Le Bénin a officiellement installé, ce jeudi 30 juillet 2026 à Porto-Novo, son tout premier Sénat, marquant l’entrée en vigueur du système parlementaire bicaméral prévu par la révision constitutionnelle de décembre 2025. La cérémonie a été présidée par Élisabeth Pognon, doyenne d’âge en second des sénateurs présents.
Dans son discours, l’ancienne présidente de la Cour constitutionnelle a rappelé que cette nouvelle institution a pour mission de renforcer la stabilité politique, la démocratie, la paix, l’unité nationale et le respect de la trêve politique. Contrairement à la Cour constitutionnelle, qui règle les litiges juridiques, le Sénat exerce un rôle de régulation de la vie politique. Il peut notamment émettre un avis de non-objection sur certaines lois majeures et, dans les cas prévus par la Constitution, prononcer des sanctions touchant aux droits politiques ou civiques.
Composé de 25 membres pour cette première mandature, le Sénat constitue l’une des principales innovations de la réforme constitutionnelle et ouvre une nouvelle étape dans l’organisation institutionnelle du Bénin.
ANALYSE :
L’installation du Sénat ouvre un nouveau chapitre institutionnel au Bénin, mais ses larges prérogatives suscitent déjà des interrogations.

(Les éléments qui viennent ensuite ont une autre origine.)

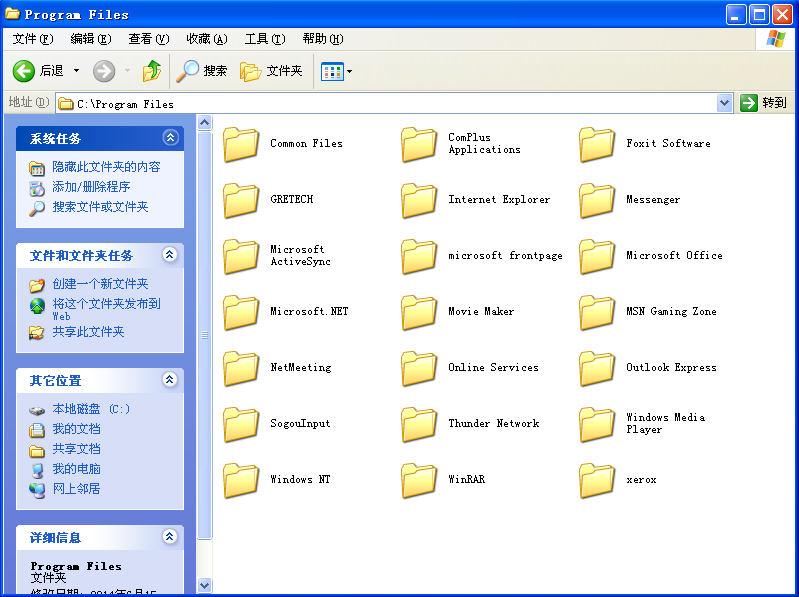Open the 查看(V) menu
Viewport: 799px width, 597px height.
pyautogui.click(x=148, y=39)
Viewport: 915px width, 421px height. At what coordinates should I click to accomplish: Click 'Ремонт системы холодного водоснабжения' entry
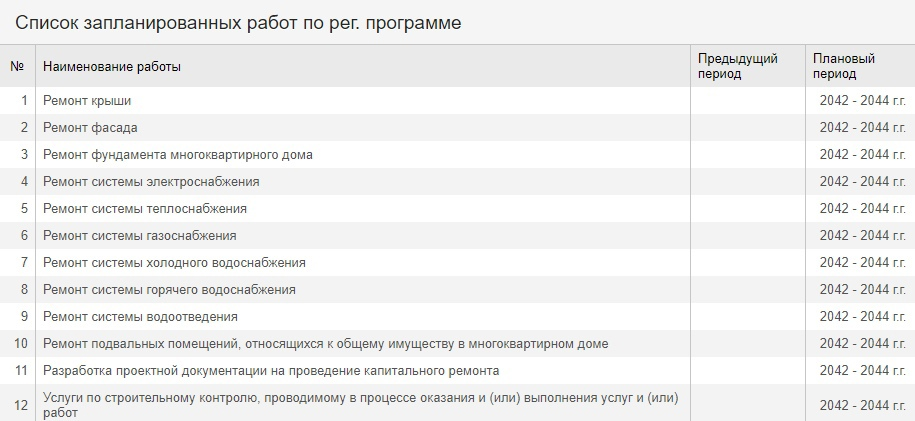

Sa mission de régulation de la vie politique, son pouvoir de se prononcer sur des lois sensibles et la possibilité de sanctions contre certains acteurs politiques alimentent les débats. Pour ses partisans, ces compétences visent à préserver la stabilité des institutions.
Ses détracteurs estiment toutefois qu’elles pourraient renforcer le contrôle sur la vie politique et modifier l’équilibre des pouvoirs. L’application concrète de ces dispositions sera déterminante pour apprécier leur impact sur la démocratie béninoise.